§ **Given text**:
★ ★ ★ ★

*------------------------------------------------------------------------------
* Dollars, Desks, and Development: The Impact of Local Sales Tax Revenue Redistribution on Recipient Programs in North Carolina

* Authors: Alex Combs and Whitney Afonso

* Imports and cleans Annual Financial Information Reports (AFIR) data
*------------------------------------------------------------------------------
clear

import excel "AFIR Counties Master.xlsx", clear ///
	sheet("2012-2019") cellrange(A3:ZS802)
	
keep A-K Q U V W EU WP-WT ZS

destring C-ZS, force replace

rename A year
rename B cty_name
rename C prop_tax
rename D other_tax
rename E sales_tax
rename F sales_services
rename G intergov
rename H debt_proceeds
rename I other_misc
rename J total

drop if year==2012

foreach var of varlist prop_tax-total {
	rename `var' rev_`var'
}

rename K exp_education
rename Q exp_total

rename U expobj_school_capital
rename V expobj_school_currentopt
rename W expobj_school_allother

rename EU capital524use
replace capital524use = 0 if year<=2017

* Other school exp not reported in W before 2015
* If county reports values in W and not ZS for 2015+, fill 2013 and 2014 with col ZS
sort cty_name year
gen if_other = (expobj_school_allother>0) if expobj_school_allother!=. & year>=2015
bysort cty_name: egen tot_if_other = total(if_other)
gen ever_if_other = (tot_if_other>0)
gen ifnot_ZS = (ZS==0 & year>=2015) if ZS!=.
bysort cty_name: egen tot_ifnot_ZS = total(ifnot_ZS)
gen observedZS = (ZS!=.) if year>=2015
bysort cty_name: egen tot_obsZS = total(observedZS)
gen ZStoW_switch = (ever_if_other==1 & tot_ifnot_ZS==tot_obsZS)

★ ★ ★ ★

§ **Exercise instructions**: What cell range does the AFIR import script read from the Excel sheet? The items that follow were taken from a separate source and are unrelated to the script.

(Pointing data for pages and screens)
★ ★ ★ ★

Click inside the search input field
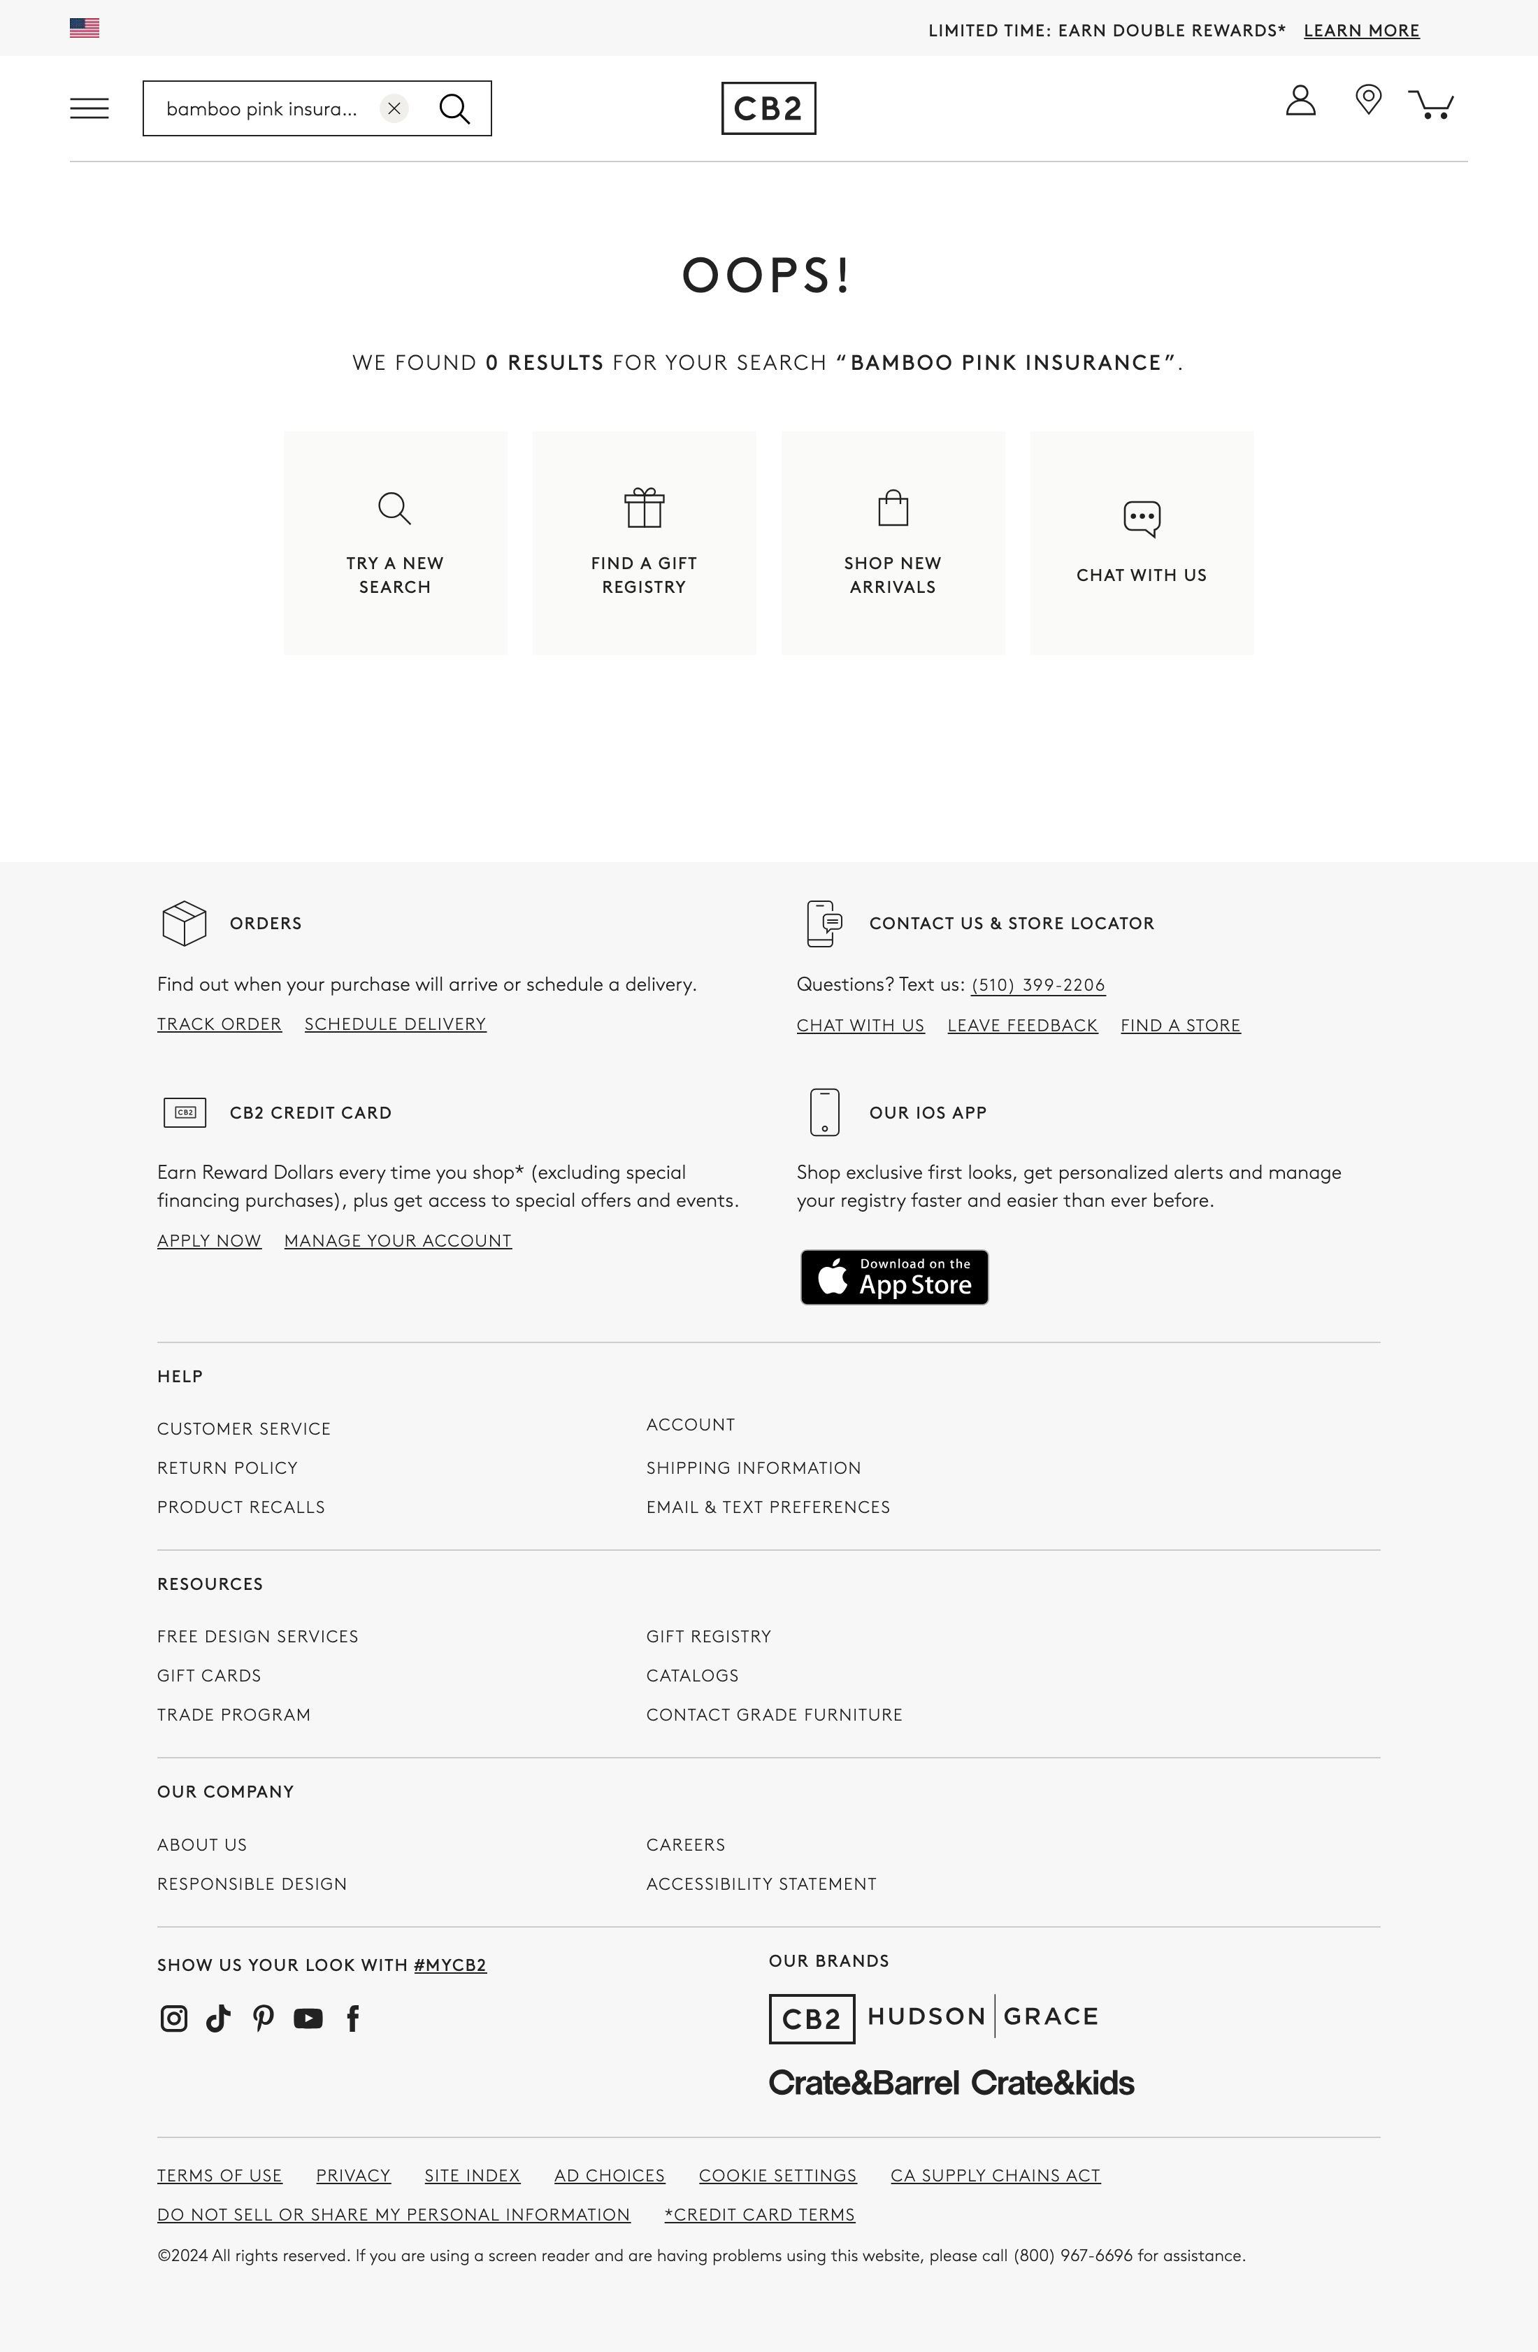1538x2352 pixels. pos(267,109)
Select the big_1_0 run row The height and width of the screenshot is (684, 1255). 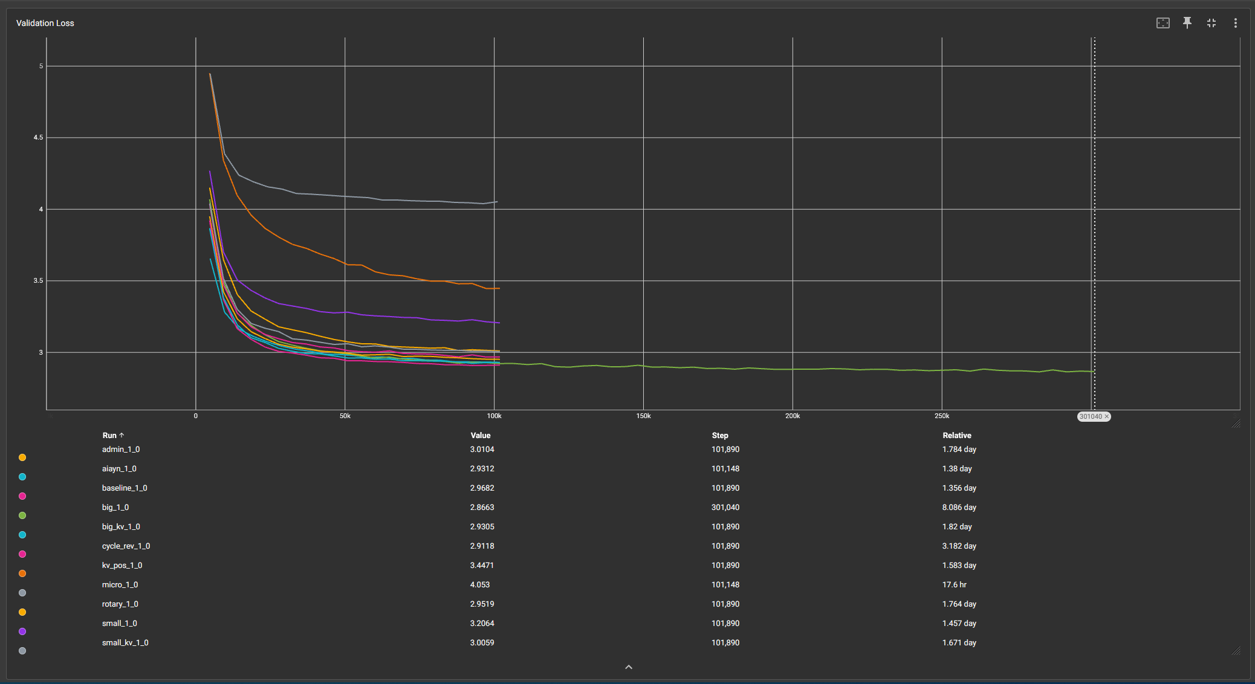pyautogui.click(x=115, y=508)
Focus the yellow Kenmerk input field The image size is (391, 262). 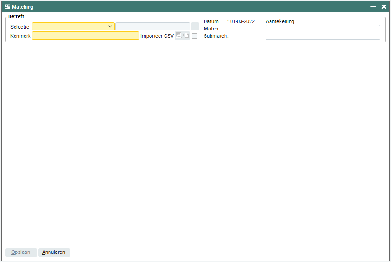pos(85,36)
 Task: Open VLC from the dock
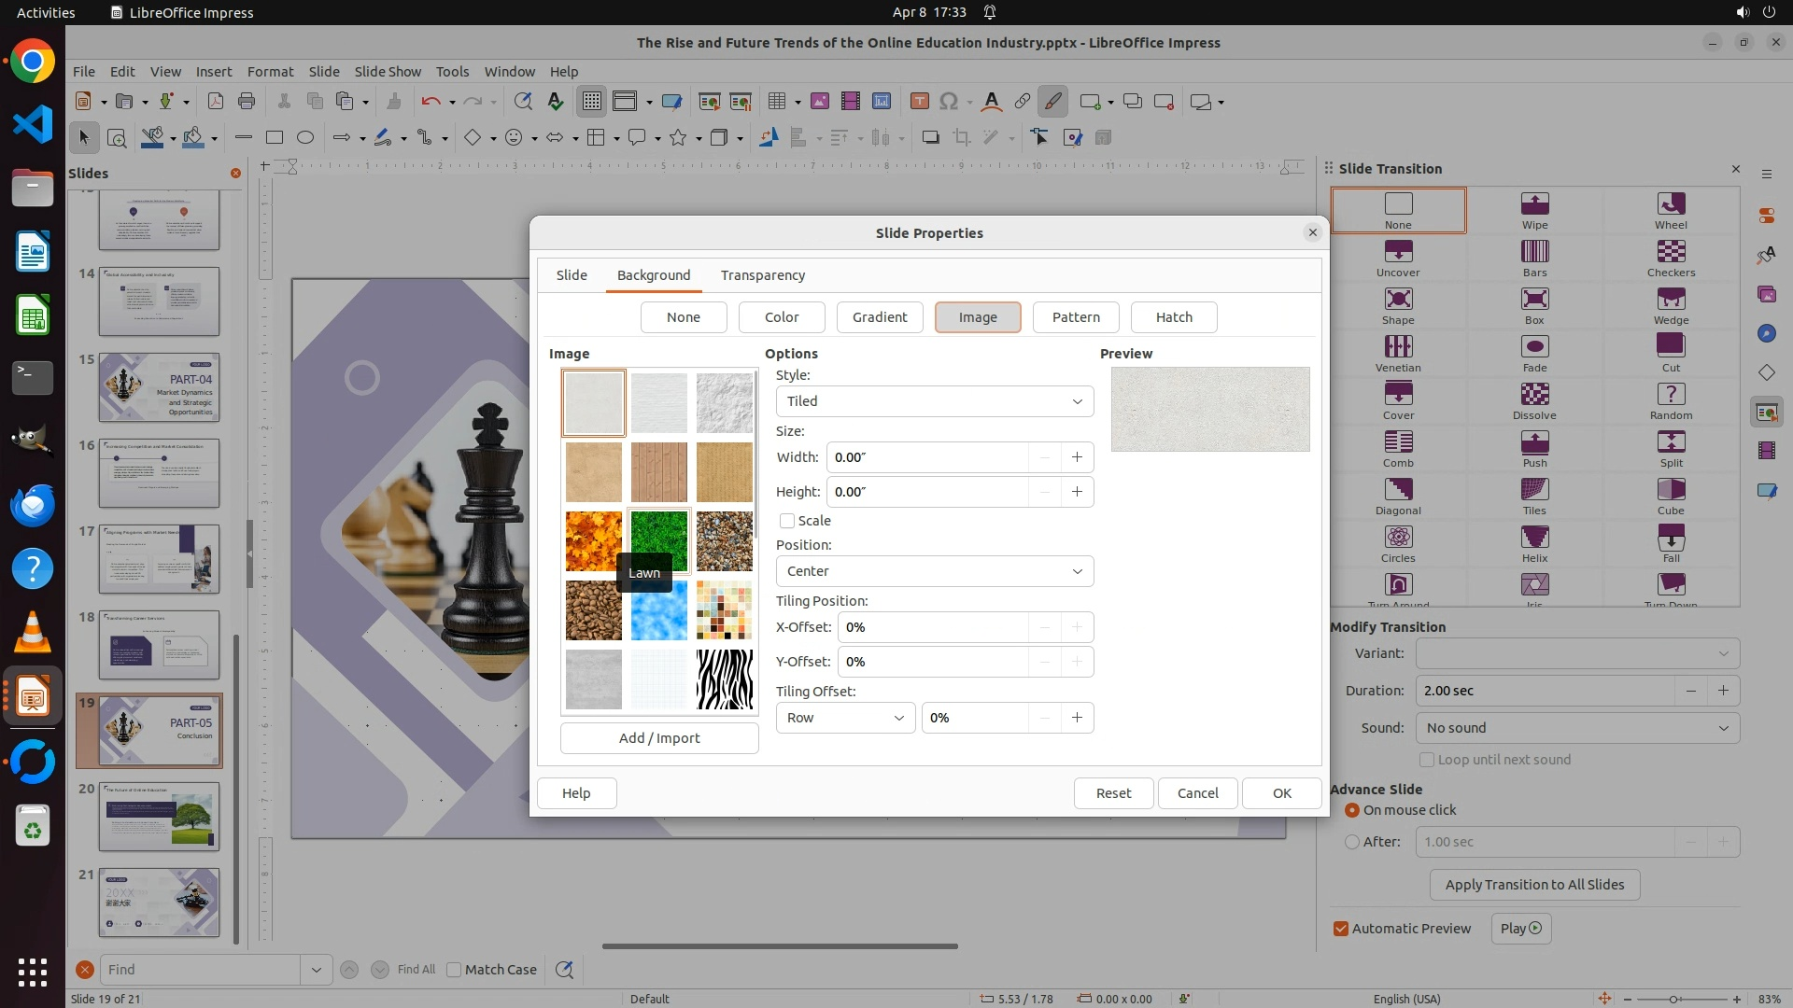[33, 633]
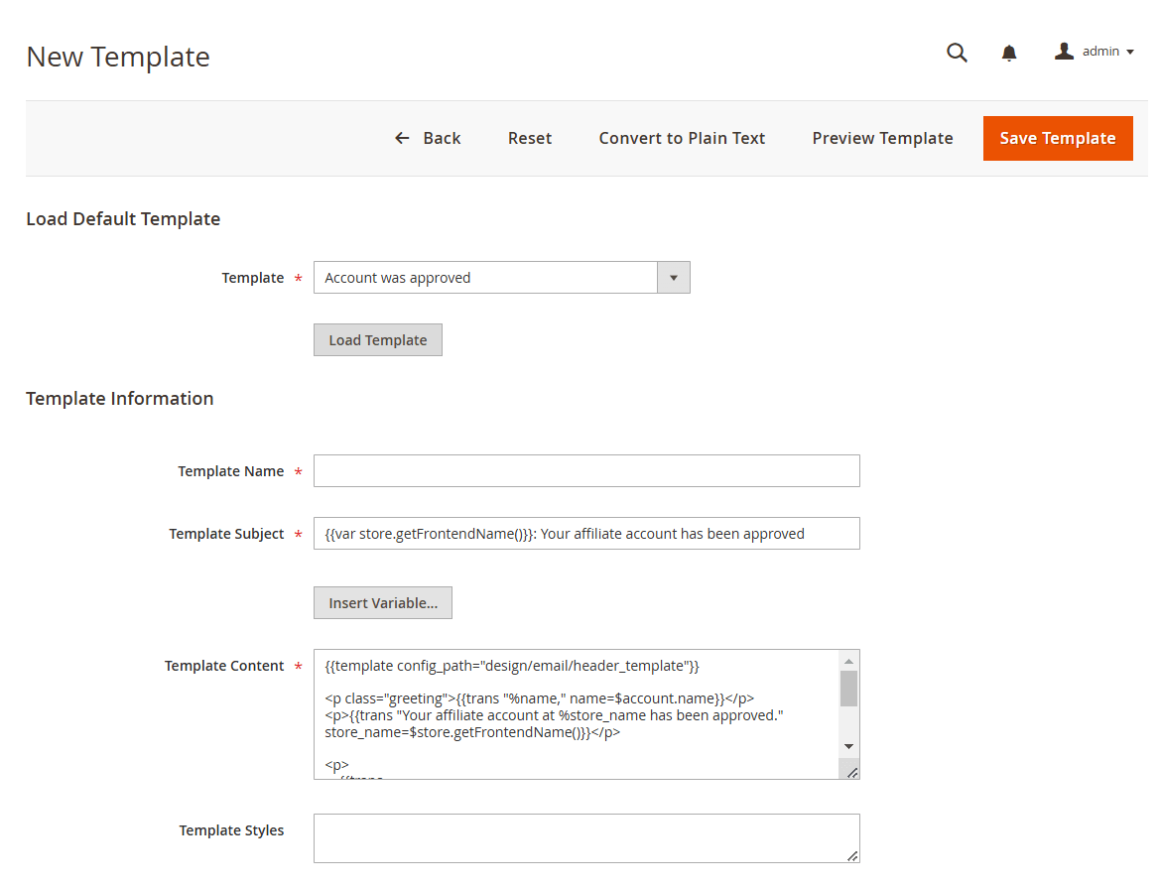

★ ★ ★ ★

§ **Answer below**: A3:ZS802